Crocodilians are perhaps the most successful large vertebrate species that has ever lived. And yet, crocodilians, like most reptiles, don’t have much of a reputation for complex cognition. Although they exhibit play behavior17 and even use tools,18 they are not prodigal problem solvers. They don’t exhibit anything in the way of episodic foresight, causal inference, theory of mind, or any of those hard-hitting skills we find in humans. This might be due to a sampling bias; there are no crocodile cognition labs that I know of. I can’t imagine too many university research labs willing to let a bunch of psychology undergrads stuff a crocodile into an fMRI machine. But it wouldn’t matter. Crocodiles are getting by just fine without any of these cognitive skills. Because sometimes less is more, cognitively speaking.
To understand evolution’s indifference to complexity, consider the plight of the sea squirt. Sea squirts are a marine animal from the subphylum Tunicata. There are around 2,150 different species. In their larval stage, they look a lot like a tadpole. They have a head and a tail, and a spinal cord with a little miniature brain that helps them swim around. Once they reach maturity, they cement themselves onto a piece of rock. They then digest their brain and spinal cord and spend the rest of their life on that rock, filter feeding.
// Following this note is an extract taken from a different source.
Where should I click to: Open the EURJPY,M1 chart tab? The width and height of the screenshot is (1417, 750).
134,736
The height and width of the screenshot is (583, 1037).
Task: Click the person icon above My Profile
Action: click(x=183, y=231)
This is natural selection concluding that the best path to success for a sea squirt is to actively remove any chance of thinking at all. Because, as I’ve argued for humans, complex cognition can be an existential liability.
The simple organisms (from bacteria to sea squirts to crocodiles) have been winning the natural selection game for millions of years without any need for complex cognition. Which goes to show that simple cognitive traits—like the boring old associative learning we find in bedbugs—have an unbeatable track record when it comes to generating successful behavior. Lucy the dog from Chapter 1 used associative learning to understand that the shaking alder branches we saw during our walk in the woods could indicate danger. She and I both froze in place upon seeing those branches. My why specialist abilities might have given me a deeper understanding of the reason the branches moved, but the subsequent behavior Lucy and I displayed was identical. Natural selection doesn’t care about the level of complexity that gave rise to our vigilance, only whether it is effective at keeping us alive.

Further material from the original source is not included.